The biological diagnosis of precocious puberty is based on the evaluation of sex steroid secretion and its mechanisms. The diagnosis of central precocious puberty is based on pubertal serum gonadotrophin concentrations, with the demonstration of an activation of gonadotropin secretion [24].

The response to GnRH stimulation is considered the gold standard for the diagnosis of central precocious puberty. Stimulation tests involving a single injection of LHRH analogs can also be used [30, 31]. The major problem is defining the decision threshold. In both sexes, a central cause of precocious puberty is demonstrated an increase in pituitary gonadotropin levels. Indeed, the underlying mechanism of early central puberty is linked to premature activation of the hypothalamic-pituitary-gonadal axis, with the onset of pulsatile LH secretion and an increase in the secretion of pituitary gonadotropins both in basal conditions and after stimulation with LHRH. Before the onset of puberty, the FSH peak is greater than the LH surge. During and after puberty, the LH surge predominates. In cases of central precocious puberty, basal serum LH concentration usually is ≥0.3 IU/L and serum LH concentration after stimulation is ≥5 IU/L [1, 32]. FSH is less informative than LH, because FSH levels vary little during pubertal development. However, the stimulated LH/FSH ratio may make it easier to distinguish between progressive precocious puberty (with an LH/FSH ratio >0.66) and non-progressive variants not requiring GnRHa therapy.

Pelvic ultrasound scans can be used to assess the degree of estrogenic impregnation of the internal genitalia in girls, through measurements of size and morphological criteria. A uterine length ≥35 mm is the first sign of estrogen exposure. Morphological features are also important, as the prepubertal state is marked by a tubular uterus, which becomes more pearl-like in shape during the course of puberty, with a bulging fundus. Measurements of uterine volume increase the reliability of the examination (prepubertal ≤2 ml). Endometrial thickening on an endometrial ultrasound scan provides a second line of evidence. Ovary size and the number of follicles are not criteria for the assessment of pubertal development [25, 31, 33]. Testicular ultrasound should be performed if the testicles differ in volume or if peripheral precocious puberty is suspected, to facilitate the detection of Leydig cell tumors, which are generally not palpable.

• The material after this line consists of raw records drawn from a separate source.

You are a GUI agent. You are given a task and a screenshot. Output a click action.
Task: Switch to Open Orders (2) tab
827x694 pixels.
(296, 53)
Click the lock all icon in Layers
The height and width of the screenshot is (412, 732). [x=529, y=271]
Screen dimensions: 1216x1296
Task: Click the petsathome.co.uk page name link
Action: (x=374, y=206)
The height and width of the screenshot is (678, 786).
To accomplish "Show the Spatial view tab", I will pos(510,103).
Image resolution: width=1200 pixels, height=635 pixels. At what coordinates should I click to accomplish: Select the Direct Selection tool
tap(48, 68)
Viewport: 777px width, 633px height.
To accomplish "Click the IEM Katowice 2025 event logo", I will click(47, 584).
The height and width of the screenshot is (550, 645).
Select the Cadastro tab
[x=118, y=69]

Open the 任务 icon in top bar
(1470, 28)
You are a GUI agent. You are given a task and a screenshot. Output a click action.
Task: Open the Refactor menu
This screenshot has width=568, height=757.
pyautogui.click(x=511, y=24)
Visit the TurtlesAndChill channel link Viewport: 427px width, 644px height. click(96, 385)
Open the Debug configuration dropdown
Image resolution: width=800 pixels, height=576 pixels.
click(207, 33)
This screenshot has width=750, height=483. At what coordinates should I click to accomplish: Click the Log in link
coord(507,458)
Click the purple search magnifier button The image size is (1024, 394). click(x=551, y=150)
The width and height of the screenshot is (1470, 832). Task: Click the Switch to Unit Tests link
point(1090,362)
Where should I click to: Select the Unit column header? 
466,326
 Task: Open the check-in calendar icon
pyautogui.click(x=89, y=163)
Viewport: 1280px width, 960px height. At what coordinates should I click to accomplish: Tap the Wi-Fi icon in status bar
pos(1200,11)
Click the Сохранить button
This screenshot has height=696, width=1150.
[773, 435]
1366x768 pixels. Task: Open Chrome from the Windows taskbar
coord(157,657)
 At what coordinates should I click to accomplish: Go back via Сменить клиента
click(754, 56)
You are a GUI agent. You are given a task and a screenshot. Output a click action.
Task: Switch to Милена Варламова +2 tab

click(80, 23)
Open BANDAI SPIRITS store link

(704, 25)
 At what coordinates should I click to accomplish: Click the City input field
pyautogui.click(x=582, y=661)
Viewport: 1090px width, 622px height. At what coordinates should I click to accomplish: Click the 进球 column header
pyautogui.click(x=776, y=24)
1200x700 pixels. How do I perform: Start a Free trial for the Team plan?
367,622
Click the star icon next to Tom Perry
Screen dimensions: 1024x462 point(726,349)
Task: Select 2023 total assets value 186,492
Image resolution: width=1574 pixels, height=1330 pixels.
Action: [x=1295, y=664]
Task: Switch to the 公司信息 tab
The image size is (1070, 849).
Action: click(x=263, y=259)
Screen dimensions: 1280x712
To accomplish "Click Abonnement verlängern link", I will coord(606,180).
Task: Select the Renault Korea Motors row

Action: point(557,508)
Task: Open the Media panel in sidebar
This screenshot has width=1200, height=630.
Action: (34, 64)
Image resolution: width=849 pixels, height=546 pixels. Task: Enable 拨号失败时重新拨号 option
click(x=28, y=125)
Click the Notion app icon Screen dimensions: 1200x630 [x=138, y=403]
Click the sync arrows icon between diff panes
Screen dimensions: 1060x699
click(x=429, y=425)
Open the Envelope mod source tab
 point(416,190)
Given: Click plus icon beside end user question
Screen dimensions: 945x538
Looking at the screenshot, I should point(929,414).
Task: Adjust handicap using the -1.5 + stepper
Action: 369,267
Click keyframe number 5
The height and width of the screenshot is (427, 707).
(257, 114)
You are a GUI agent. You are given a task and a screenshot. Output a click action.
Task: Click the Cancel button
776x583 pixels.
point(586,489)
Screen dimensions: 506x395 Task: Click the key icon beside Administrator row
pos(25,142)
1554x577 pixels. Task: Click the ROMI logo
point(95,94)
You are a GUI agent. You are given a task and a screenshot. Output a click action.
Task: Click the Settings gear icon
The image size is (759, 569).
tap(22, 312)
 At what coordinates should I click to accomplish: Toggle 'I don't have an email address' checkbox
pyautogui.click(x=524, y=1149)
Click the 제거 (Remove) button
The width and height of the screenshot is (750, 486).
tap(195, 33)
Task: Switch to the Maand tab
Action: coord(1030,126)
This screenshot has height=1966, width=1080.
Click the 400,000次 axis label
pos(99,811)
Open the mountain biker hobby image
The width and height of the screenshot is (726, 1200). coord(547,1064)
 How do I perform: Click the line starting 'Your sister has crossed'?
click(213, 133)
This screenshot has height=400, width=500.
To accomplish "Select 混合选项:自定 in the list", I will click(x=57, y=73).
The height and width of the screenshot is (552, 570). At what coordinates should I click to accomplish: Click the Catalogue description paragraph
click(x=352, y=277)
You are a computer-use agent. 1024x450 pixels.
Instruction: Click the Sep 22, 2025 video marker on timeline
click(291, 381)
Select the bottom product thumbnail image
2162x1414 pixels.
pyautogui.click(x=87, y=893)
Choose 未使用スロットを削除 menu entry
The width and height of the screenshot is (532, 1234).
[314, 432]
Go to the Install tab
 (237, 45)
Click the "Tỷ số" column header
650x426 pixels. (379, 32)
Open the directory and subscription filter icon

Neuroimaging is essential in the etiological evaluation in progressive central precocious puberty. Magnetic resonance imaging (MRI) is the examination of choice in the study of the brain and of the hypothalamic-pituitary region, for the detection of hypothalamic lesions. The prevalence of such lesions is higher in boys (30–80 % of cases) than in girls (8–33 %) and is much lower when puberty starts after the age of 6 years in girls, this population accounting for the majority of cases. It has been suggested that an algorithm based on age and estradiol levels could replace MRI, but such an approach has not been clearly validated [34–36].

At the end of this analysis, the diagnostic approach should help to determine the progressive or non-progressive nature of pubertal precocity (Table 3.2) and to differentiate between the etiologies of central or peripheral precocious puberty.

Indeed, many girls with idiopathic precocious puberty display very slow progressive puberty, or even regressive puberty, with little change to predicted adult height and a normal final height close to their parental target height [5, 6]. Therapeutic abstention is the most appropriate approach in most of these cases, because puberty progresses slowly, with menarche occurring, on average, 5.5 years after the onset of clinical signs of puberty, and patient reaching a normal final height relative to parental target height. However, in some cases (about one third of subjects), predicted adult stature may decrease during the progression of puberty, in parallel with the emergence of evident biological signs of estrogenization and a highly progressive form of central PP. Thus, children for whom no treatment is justified at the initial assessment should undergo systematic clinical assessment, at least until the age of 9 years, to facilitate the identification of girls subsequently requiring treatment to block central precocious puberty.

The distinction between early puberty and normal puberty is not clear-cut. There are several variants of normal puberty, which may pose problems for differential diagnosis, particularly as they have a high prevalence [37–39].